Let’s be clear: There is no good way for CPS to pay this $175 million reimbursement. Revenue options are nearly nonexistent. Property taxes have already been raised to the legal limit, and CPS can raise money only through a referendum, which there is no time for. Even without the pension charge, CPS is being forced to make painful choices. Adding $175 million to the burden is like tossing a cinderblock to someone on the verge of drowning. It pushes any necessary cuts from difficult to catastrophic.
City Hall’s suggested solution for paying the pension reimbursement? CPS should just borrow the money. But a short-term, high-interest loan is a deeply risky move that simply kicks an even heavier can down the road. Borrowing to plug this year’s hole may feel like an easy fix, but it’s no fix at all. It would saddle CPS with increased interest payments and deepen the district’s future budget deficits, just as the district faces yet another financial cliff next year.

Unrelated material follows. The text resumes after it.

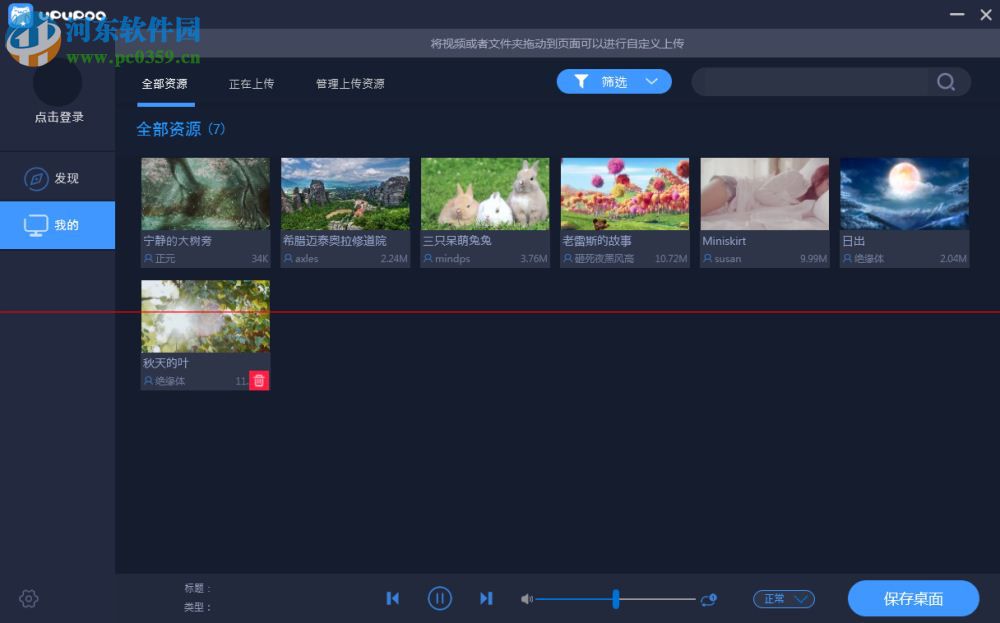Click the search magnifier icon

pyautogui.click(x=945, y=82)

CPS is still paying nearly $200 million per year in interest on short-term borrowing from its last crisis, between 2016 and 2018. Those payments will last until 2048.

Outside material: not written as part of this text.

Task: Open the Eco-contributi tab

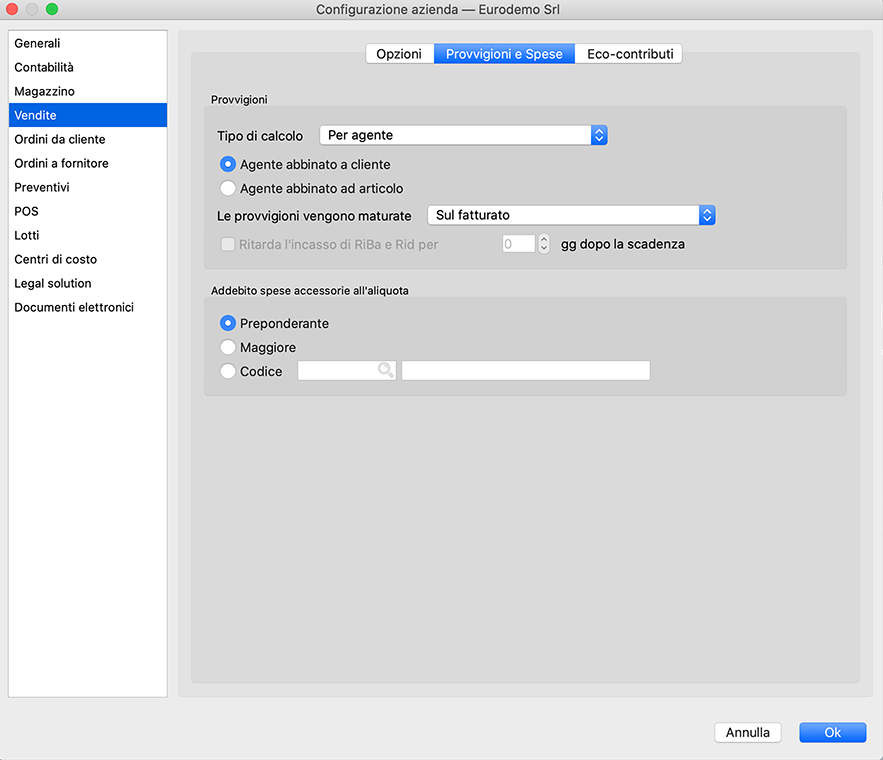Action: [629, 54]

Had the district avoided borrowing then, this year’s deficit would be smaller. Repeating past mistakes now will only guarantee deeper harm to students and schools tomorrow.
Even in the short term, borrowing poses major risks. Using debt to cover operating costs would likely trigger a credit downgrade, dropping CPS even further into junk bond territory. That downgrade would raise borrowing costs across the board, deepening the deficit and limiting future options.
The consequences are real. First, higher interest rates would make CPS’ debt more expensive, worsening future budget gaps. Second, most CPS borrowing supports capital needs, especially building maintenance. If borrowing becomes more costly, even less will be done to fix the district’s $14 billion repair backlog. Third, CPS is banking on saving $100 million by refinancing existing debt at better rates. A downgrade risks erasing those savings and creating a new $100 million gap this year alone.
And while these numbers may feel abstract, the impacts are not. Rising borrowing costs divert dollars away from classrooms, counselors and student supports. The true cost isn’t just felt by taxpayers; it’s paid by children, who lose access to the education resources they deserve.
CPS is painting itself into a corner by attempting to cover the city’s MEABF pension bill. It all but guarantees the district’s only exit is through borrowing. But any loan is a dangerous gamble with the futures of hundreds of thousands of students.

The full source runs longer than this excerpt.